START DATASET EXCERPTS

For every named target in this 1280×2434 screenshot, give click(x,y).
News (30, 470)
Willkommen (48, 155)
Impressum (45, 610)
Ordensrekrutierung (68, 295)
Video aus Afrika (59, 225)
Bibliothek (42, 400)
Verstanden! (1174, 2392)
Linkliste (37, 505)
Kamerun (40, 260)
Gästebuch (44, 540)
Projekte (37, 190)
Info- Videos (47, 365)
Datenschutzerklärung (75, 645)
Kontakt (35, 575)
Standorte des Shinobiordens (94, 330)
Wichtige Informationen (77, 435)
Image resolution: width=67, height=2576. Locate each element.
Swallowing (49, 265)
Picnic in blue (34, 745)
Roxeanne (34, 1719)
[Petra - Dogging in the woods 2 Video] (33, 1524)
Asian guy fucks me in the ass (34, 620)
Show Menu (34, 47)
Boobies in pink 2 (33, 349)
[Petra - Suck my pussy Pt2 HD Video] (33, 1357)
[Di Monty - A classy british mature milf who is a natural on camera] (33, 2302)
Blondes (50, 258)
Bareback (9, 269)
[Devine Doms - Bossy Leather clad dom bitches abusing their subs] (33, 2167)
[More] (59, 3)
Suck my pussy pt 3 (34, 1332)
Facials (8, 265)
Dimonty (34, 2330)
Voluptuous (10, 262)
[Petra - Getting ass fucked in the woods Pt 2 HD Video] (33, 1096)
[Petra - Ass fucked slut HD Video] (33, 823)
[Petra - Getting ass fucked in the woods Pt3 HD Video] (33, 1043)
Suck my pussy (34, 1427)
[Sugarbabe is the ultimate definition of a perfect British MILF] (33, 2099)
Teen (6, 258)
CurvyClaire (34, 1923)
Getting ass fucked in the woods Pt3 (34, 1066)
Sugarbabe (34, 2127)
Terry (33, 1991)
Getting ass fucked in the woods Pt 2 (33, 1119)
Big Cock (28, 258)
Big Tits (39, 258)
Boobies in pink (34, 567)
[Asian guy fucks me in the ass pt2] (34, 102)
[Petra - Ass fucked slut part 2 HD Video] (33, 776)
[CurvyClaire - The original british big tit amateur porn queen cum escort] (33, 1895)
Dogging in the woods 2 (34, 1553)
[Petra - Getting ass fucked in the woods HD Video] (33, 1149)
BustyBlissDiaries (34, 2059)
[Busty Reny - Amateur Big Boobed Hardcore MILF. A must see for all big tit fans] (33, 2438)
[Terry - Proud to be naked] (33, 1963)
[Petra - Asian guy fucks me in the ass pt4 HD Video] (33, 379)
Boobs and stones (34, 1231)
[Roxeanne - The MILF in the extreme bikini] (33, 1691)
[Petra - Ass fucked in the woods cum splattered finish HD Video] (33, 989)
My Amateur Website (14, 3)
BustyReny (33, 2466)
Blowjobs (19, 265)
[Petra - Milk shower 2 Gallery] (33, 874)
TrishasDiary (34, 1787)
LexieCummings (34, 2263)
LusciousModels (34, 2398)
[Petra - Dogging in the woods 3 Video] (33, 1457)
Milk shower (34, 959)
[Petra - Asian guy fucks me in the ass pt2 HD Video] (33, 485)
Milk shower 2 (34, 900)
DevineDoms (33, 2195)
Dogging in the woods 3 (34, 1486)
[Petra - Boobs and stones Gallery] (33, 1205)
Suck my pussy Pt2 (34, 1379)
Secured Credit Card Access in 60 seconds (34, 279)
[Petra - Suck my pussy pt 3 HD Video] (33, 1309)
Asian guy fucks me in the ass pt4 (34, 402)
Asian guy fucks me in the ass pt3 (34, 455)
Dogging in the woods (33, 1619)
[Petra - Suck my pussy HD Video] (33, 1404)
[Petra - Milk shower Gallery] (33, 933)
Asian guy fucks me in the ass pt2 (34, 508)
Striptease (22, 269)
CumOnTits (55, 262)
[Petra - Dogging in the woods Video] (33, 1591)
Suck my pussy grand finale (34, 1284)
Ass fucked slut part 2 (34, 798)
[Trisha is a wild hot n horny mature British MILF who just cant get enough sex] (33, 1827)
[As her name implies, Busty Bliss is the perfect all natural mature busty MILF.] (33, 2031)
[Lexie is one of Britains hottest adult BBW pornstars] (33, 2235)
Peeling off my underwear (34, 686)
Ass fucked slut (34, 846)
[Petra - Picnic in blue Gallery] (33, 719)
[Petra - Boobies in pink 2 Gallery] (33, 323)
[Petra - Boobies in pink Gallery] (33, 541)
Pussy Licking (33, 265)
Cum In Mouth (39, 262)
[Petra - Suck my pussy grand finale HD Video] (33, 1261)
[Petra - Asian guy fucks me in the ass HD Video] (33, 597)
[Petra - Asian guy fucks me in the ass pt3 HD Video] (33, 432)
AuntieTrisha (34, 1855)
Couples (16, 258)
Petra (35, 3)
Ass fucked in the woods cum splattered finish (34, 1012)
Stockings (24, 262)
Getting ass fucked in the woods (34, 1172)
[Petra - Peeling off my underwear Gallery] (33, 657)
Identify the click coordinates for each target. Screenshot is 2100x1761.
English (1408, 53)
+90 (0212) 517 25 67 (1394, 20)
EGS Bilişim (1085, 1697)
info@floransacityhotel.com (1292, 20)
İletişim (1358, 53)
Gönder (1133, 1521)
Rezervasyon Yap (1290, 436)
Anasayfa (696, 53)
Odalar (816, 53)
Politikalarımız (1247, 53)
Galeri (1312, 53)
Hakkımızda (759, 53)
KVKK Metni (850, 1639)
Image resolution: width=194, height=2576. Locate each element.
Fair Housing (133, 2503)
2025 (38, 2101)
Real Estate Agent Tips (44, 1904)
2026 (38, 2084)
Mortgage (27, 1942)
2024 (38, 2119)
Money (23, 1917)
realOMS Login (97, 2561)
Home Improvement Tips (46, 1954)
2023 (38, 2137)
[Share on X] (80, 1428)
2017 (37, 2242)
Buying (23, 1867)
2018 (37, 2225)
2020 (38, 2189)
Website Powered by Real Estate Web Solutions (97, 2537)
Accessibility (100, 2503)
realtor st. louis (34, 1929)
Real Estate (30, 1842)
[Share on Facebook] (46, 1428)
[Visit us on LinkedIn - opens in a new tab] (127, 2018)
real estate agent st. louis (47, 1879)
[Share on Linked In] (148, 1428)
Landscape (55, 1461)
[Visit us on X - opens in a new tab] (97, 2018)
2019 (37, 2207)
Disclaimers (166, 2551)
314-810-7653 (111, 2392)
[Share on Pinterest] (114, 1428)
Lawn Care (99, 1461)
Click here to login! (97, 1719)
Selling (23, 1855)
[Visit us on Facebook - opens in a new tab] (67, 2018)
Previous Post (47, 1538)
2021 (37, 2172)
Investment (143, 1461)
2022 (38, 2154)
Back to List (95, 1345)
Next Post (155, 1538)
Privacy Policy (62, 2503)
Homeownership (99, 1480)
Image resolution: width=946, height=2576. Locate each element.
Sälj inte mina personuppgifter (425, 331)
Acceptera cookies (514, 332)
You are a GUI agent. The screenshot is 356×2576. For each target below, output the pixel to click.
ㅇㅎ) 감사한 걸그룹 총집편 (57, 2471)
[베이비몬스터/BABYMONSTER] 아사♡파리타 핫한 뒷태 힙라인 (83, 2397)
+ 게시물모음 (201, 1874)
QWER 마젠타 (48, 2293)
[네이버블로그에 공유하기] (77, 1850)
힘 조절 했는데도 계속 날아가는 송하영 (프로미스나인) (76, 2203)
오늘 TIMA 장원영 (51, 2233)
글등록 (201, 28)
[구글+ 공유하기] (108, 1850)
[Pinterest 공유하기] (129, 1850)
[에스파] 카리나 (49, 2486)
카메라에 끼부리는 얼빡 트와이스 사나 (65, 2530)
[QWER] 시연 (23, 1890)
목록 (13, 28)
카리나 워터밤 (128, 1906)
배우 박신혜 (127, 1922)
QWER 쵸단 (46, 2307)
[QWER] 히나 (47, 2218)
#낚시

END DATASET EXCERPTS

* THE PROBLEM *
Give again, word for word, the lines of the listing, starting at its first line and ending with the line containing "Linkliste (37, 505)".

* OUTPUT *
For every named target in this 1280×2434 screenshot, give click(x,y).
News (30, 470)
Willkommen (48, 155)
Impressum (45, 610)
Ordensrekrutierung (68, 295)
Video aus Afrika (59, 225)
Bibliothek (42, 400)
Verstanden! (1174, 2392)
Linkliste (37, 505)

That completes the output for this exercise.